Кастель указывает, что именно на пересечении двух этих векторов делегирования власти и формируется институт психиатрической помощи, становясь превентивным институтом попечения. Психиатрическая лечебница занимает пространство между социальной репрессией и семейной, стремясь как бы перехватить больного до того, как семья откажется от него и передаст в ведение репрессивным государственным институциям.
Рассматривая безумца в одной группе с нищими и бедняками, зарождающаяся психиатрия становится, по Кастелю, одной из разновидностей, авангардом, филантропии. Безумец входит в масштабную группу людей, исключенных из производства, и представляется как обобщенный образ асоциальности и маргинальности: «Безумец оживляет образ кочевника, скитающегося по необжитым землям, подрывая все те правила, по которым организуется общество»[687]. Он уподобляется даже дикому животному, которое, будучи на свободе, в возбужденном состоянии может напасть на поселян. Утративший разум безумец уподобляется бродяге и нищему, преступнику и ребенку, поэтому, по Кастелю, всегда вызывает двойственное чувство – ужас и жалость.
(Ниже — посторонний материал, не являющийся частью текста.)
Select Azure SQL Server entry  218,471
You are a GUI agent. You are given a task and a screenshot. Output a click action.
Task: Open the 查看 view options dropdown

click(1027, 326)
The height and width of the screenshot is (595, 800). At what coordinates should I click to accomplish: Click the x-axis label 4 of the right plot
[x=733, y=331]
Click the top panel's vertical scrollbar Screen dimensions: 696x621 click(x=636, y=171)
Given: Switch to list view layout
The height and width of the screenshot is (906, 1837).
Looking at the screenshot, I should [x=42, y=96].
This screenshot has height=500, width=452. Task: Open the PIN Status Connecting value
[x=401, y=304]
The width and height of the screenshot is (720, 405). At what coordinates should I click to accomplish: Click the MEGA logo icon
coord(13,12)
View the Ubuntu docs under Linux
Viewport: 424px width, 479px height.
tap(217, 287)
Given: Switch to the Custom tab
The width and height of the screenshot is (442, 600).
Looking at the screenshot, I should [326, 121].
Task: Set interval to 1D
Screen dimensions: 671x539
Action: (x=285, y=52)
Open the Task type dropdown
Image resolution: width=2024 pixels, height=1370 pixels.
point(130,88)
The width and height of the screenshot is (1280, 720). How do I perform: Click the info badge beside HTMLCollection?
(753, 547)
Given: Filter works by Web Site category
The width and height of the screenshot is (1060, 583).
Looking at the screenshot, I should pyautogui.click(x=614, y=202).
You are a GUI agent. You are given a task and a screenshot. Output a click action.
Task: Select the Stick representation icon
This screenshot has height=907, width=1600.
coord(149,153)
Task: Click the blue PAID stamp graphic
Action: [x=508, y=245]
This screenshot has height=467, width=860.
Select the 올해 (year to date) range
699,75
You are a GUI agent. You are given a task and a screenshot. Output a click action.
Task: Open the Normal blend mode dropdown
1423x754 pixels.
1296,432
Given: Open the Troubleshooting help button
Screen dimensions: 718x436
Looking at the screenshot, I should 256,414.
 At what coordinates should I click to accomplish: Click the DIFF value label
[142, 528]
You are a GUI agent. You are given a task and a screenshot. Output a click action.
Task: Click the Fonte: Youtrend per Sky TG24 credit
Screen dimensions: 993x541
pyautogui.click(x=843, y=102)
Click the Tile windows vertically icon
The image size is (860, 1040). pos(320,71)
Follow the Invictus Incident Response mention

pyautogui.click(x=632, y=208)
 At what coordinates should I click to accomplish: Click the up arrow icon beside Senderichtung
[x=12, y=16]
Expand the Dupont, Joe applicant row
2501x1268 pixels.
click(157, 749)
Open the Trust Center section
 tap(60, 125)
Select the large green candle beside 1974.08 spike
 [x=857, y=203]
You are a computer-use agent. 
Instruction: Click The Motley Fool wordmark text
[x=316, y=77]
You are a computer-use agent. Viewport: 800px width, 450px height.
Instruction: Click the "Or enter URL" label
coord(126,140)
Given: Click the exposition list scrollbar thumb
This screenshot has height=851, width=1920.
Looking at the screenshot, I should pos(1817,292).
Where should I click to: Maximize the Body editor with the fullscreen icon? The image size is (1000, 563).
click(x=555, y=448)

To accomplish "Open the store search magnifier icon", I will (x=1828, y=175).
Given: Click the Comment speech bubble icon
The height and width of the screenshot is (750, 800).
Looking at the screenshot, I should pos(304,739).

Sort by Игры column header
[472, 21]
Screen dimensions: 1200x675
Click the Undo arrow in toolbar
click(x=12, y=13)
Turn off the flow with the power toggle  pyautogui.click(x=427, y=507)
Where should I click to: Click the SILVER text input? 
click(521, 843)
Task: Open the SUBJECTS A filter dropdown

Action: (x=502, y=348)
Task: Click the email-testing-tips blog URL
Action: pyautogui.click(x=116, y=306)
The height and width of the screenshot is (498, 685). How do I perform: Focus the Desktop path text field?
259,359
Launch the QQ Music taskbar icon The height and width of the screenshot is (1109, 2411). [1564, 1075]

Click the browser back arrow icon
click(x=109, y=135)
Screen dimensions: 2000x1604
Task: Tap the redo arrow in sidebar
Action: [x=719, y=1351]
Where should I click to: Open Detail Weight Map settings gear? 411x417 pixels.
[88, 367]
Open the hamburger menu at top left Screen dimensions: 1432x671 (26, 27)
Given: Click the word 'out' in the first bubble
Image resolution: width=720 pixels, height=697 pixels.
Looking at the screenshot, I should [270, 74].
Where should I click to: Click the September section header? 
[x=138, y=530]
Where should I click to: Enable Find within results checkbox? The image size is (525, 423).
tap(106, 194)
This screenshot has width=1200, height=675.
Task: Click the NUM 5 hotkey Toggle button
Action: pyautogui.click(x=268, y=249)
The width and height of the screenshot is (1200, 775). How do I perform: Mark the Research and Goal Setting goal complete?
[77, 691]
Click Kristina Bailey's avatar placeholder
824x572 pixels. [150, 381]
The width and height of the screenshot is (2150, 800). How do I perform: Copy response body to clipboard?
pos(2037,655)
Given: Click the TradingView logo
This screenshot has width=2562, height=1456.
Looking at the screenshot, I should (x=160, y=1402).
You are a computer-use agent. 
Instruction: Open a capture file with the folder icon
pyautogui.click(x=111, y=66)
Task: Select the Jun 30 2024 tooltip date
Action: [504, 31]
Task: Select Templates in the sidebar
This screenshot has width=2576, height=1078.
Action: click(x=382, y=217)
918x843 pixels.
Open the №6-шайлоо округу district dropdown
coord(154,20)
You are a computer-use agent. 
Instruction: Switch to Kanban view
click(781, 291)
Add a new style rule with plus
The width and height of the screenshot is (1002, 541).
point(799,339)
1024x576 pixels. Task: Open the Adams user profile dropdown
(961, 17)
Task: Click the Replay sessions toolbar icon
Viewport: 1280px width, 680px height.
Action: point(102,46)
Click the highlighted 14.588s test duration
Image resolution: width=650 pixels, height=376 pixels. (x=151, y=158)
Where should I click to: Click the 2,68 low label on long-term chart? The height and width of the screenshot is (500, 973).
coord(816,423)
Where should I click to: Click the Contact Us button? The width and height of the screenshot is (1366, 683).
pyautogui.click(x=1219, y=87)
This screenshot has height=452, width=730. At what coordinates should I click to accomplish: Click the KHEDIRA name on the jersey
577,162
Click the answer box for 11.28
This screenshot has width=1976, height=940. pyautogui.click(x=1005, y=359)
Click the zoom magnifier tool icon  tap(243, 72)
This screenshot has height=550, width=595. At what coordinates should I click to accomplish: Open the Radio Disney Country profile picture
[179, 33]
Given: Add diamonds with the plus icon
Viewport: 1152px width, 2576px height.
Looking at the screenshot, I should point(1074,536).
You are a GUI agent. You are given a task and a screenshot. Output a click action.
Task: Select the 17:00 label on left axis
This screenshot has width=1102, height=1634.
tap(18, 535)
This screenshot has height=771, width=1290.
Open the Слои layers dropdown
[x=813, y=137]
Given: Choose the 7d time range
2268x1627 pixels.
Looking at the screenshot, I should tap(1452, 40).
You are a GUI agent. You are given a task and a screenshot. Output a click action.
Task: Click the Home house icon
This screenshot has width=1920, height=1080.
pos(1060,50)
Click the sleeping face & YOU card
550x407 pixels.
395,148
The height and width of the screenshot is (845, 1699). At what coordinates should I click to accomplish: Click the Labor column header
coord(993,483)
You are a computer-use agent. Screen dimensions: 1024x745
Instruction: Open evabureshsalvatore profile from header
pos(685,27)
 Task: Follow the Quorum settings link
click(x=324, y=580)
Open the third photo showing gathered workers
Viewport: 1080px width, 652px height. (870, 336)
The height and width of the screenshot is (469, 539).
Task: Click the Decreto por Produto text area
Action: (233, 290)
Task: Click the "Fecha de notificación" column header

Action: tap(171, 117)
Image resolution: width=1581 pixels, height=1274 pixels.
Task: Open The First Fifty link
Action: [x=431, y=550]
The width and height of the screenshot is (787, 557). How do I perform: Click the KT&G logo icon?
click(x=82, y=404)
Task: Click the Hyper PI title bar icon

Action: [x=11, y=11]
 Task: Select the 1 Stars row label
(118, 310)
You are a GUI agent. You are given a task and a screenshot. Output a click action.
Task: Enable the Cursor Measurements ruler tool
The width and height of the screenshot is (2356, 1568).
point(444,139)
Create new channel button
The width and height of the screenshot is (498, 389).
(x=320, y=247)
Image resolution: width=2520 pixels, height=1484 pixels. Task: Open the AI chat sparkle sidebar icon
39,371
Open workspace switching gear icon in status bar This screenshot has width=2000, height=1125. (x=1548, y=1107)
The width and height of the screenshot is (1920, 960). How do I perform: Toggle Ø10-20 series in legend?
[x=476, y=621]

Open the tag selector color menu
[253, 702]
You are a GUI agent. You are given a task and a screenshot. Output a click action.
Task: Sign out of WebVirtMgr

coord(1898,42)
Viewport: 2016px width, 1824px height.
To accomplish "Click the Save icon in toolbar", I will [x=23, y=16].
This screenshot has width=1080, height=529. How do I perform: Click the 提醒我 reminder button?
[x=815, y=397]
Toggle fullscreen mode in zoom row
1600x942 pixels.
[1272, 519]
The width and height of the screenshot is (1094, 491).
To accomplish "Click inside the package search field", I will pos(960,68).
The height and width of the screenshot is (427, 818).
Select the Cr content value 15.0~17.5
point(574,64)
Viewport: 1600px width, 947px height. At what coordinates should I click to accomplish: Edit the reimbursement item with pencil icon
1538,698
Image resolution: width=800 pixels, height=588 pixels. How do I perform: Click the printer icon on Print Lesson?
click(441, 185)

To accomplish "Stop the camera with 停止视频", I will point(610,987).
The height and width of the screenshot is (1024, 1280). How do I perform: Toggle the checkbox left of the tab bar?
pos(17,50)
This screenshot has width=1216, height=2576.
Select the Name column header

Эта двойственность закладывает фундамент института психиатрической помощи. Как отмечает Кастель, это только после О. Мореля и теории дегенерации психиатрия впадает в своеобразный расизм, первоначально же она несет печать филантропического гуманизма и патернализма.
Однако статус безумца отличался от статуса других маргинальных персонажей. Подобно преступнику, безумец рассматривался как нарушитель общественных норм. Он подлежал изоляции и исправлению, но объективного основания для репрессии, в отличие от юридического основания в случае преступника, для безумца в XIX в. не существовало. Последующее развитие психиатрии только акцентировало это различие: в ряде случаев психически больные могут быть признаны невменяемыми и недееспособными, поэтому основанием для изоляции не могут служить юридические нормы. Этим жестом они исключаются из юридического порядка. Поэтому, как справедливо отмечает Кастель, «договорная система для репрессии безумца должна будет выстроить медицинский фундамент, в то время как для репрессии преступника изначально уже имеются юридические основания»[688].
Кастель отмечает и еще один интересный момент. Психиатрия, ставя в основу репрессии медицинский фундамент, развивает институт психиатрической лечебницы, который, как по своей структуре, так и по своим методам, будет напоминать тюремные институции. В силу совершенно иных оснований (психическая болезнь – это не намеренный проступок, а часто не зависящая от человека болезнь), которые она превратит в принцип организации своих институций, центральным противоречием психиатрической практики станет противоречие «между правом наказывать и обязанностью помочь». Уже в XX в. это противоречие станет двигателем развития антипсихиатрии.